Page excerpt:

= Beginning of Section =

Democracy Alliance Blog / From The President / April 1, 2020

Opening Remarks by Gara LaMarche – DA Donor Meeting – April 1, 2020

 

This is an adapted version of remarks delivered by DA President Gara LaMarche at the opening of the DA’s Spring Donor Meeting on April 1.

The last time the DA staff and I had to overhaul a DA conference at the last minute – with even less lead time than we had this spring – was to deal with the cataclysm of Donald Trump’s election as President almost four years ago.  That is not something I wanted to live through again, for many different reasons.

This time we had to take a three-day conference planned for New York — my home — and fit it into a few hours online, planning changes from our bedrooms, living rooms and kitchens and staring into a screen as you are doing now.

A lot gets left out – speakers and topics, to be sure, but much more.  What we all miss in these challenging weeks — in our work lives, as well as in our families and other relationships — are those moments of connection that bind us together and transcend the too-often transactional world in which we operate.  In the weeks and months to come, as long as this pandemic forces us to radically alter our ways of doing things, the DA will do its best to keep our community together online and find new opportunities, like virtual salons,  for diving deeper into shared interests and initiatives.

For the two hours we are together today, and for another two hours tomorrow – slightly more time than it may have taken you to watch The Irishman – here is what we have planned. We’ll explore the path to victory in November and how it looks given the serious and unexpected detours that path has taken.  The essentials remain the same – organizing, mobilizing, persuading, protecting the right to vote both before and after the election – but the challenges and opportunities for doing all those things have been altered markedly.  We’ll also talk about what leadership means in a viral moment.

Tomorrow, we’ll explore how organizing is being retooled in a crime of crisis, we’ll look at the electoral battlegrounds, and then we’ll look at what resources are necessary to get the job done this year.

We can take nothing for granted, particularly not this tumultuous year. Not Trump’s approval rating, which in a just world would be zero, but which is actually ticking up a bit; not the narrative about what the country needs to cope with a pandemic; not the way the election is waged, and not even the way it ends.

None of us has a crystal ball, but it seems inevitable that after we get through the time of social distancing, our world will never be the same.  Just how it is different is in critical ways up to us and how we use this moment.  As writer Rebecca Solnit wrote a few days ago, in moments of crisis like these, “the possibilities for change, for the better or the worse, for a more egalitarian or more authoritarian society, burst out of the gate like racehorses.”

= End of Section =

Action item A: From the opening remarks, copy out word for word the part that opens with the words containing "For the two" and closes with "done this year.".
Action item B: Shorten the paragraph of the opening remarks that begins "For the two hours we are together today," keeping its main facts.
Action item C: Finish out the next part of the opening remarks, picking up right after the last sentence given.

Data:
= Beginning of Section =

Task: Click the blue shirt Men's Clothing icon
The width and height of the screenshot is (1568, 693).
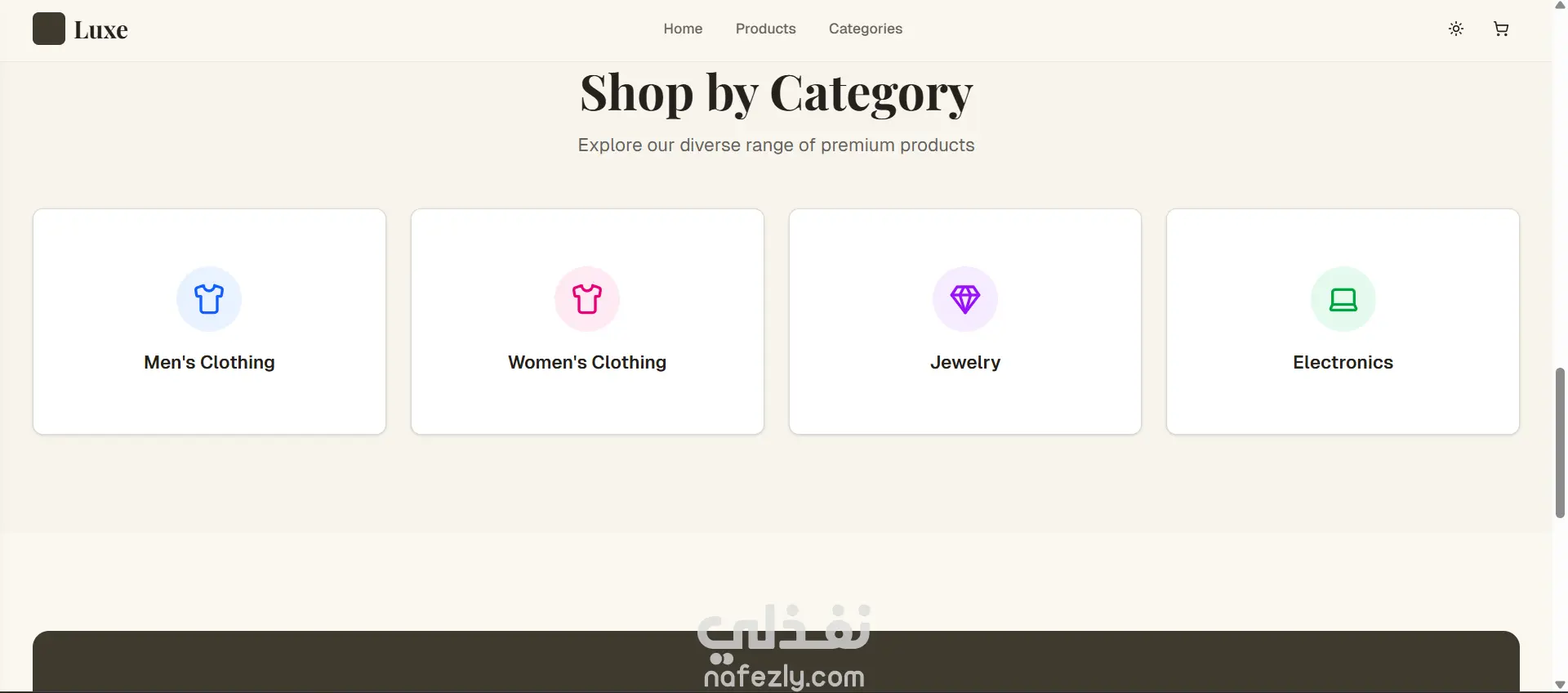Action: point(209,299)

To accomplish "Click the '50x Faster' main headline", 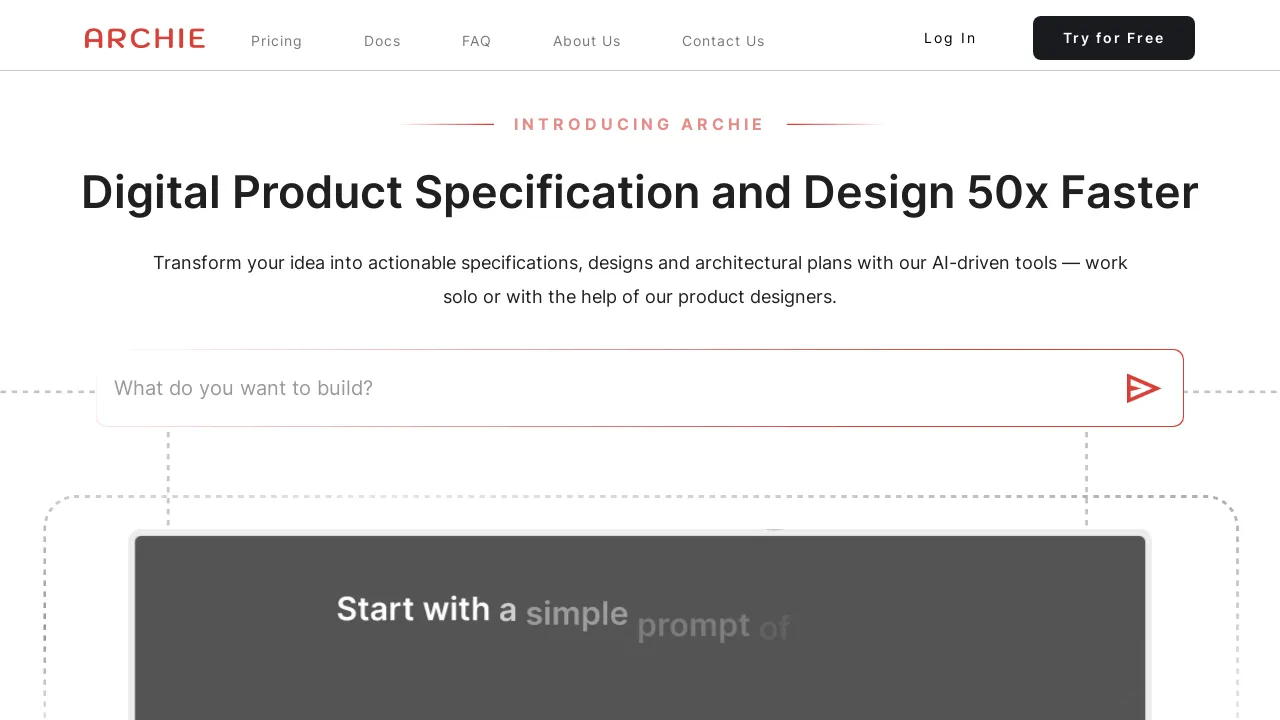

= End of Section =

Response A:
For the two hours we are together today, and for another two hours tomorrow – slightly more time than it may have taken you to watch The Irishman – here is what we have planned. We’ll explore the path to victory in November and how it looks given the serious and unexpected detours that path has taken.  The essentials remain the same – organizing, mobilizing, persuading, protecting the right to vote both before and after the election – but the challenges and opportunities for doing all those things have been altered markedly.  We’ll also talk about what leadership means in a viral moment.

Tomorrow, we’ll explore how organizing is being retooled in a crime of crisis, we’ll look at the electoral battlegrounds, and then we’ll look at what resources are necessary to get the job done this year.

Response B: The meeting runs two hours today and two more tomorrow. It will examine the path to victory in November and how unexpected detours have changed that path. The essentials remain organizing, mobilizing, persuading, and protecting the right to vote before and after the election, but the challenges and opportunities for that work have shifted markedly. The meeting will also discuss what leadership means in a viral moment.

Response C:
The DA has fought for an inclusive economy and a fair democracy, and we’ve made some progress in shifting both the debate and the policies.  But the last few weeks have thrown into sharp relief just how unequal our economy is, particularly for frontline workers and many in the gig economy for whom the pandemic is a threat not only to their economic security but to their very lives, with stark racial disparities as a disproportionately Black and Brown and female labor force serve and protect those “sheltering at home.“ With strong advocacy by many of you, and most importantly by the progressive groups we support, the recent relief packages passed by Congress contain some steps toward progressive goals like paid sick leave and direct income support.

Not nearly enough, and despite the size of the stimulus we are already gearing up to push Congress to do much more.  We are in an economic crisis already causing tremendous pain in record unemployment and mounting losses of health insurance in the midst of a pandemic — with major premium hikes looming in the not-so-distant future.) This calls for nothing less than a massive restructuring of our economy. You know that corporate lobbyists, as they have for the past few weeks, will be working hard to slip in grotesque tax breaks and regulatory relief for big business.  What we need, as our friends at People’s Action have called it, is a people’s bailout that makes a big down payment on an economy of regeneration.

We also need to accelerate efforts to protect our elections from disinformation, interference and rigging, with COVID-19 added to the list of threats both in its human impact and its manipulation by our opponents who think the best election is the one in which the fewest people get to the polls. Here, too, advocates are leading the way in recent weeks, as the voices and experiences of civil rights leaders have come together with the passion and expertise of Vote at Home advocates.  We have no time to waste in securing the right to organize and to vote at every level of our democracy.

We can rise to this crisis by increasing democratic participation … by strengthening the social safety net … by reorienting economic priorities … and by underscoring the critical need for strong and effective government, a free press and unfettered and independent science.

But we can only do it if we seize this moment to make the world we want to build an economy and a democracy that work for all of us.  Let’s rededicate ourselves to that urgent task together, today.